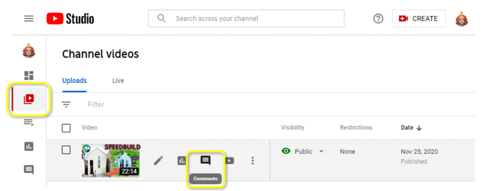Screen dimensions: 484x191
Task: Edit video details with the pencil icon
Action: [x=158, y=160]
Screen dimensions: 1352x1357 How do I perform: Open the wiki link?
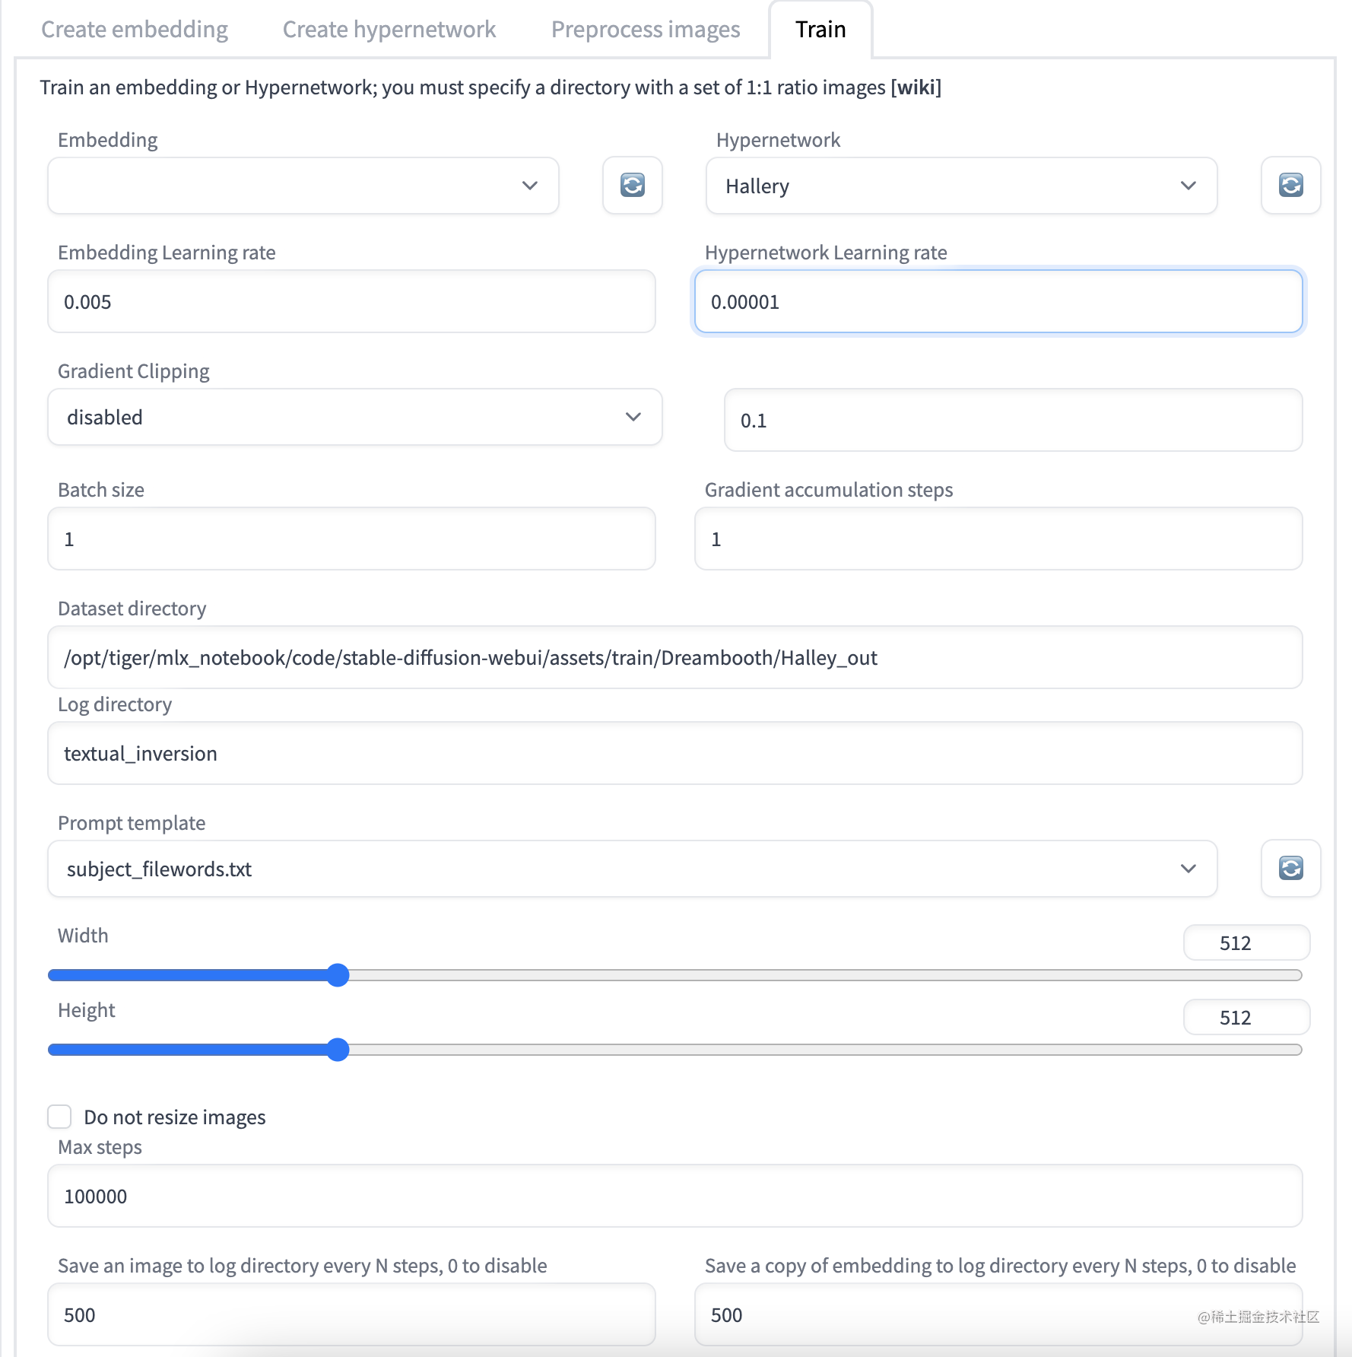916,87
- - - - -
→ **Work item**
No pictures belong in the answer. It must repeat exactly the lines from the line with "Screen dimensions: 1352x1357" through the final line of the records.

→ **Answer space**
Screen dimensions: 1352x1357 How do I perform: Open the wiki link?
916,87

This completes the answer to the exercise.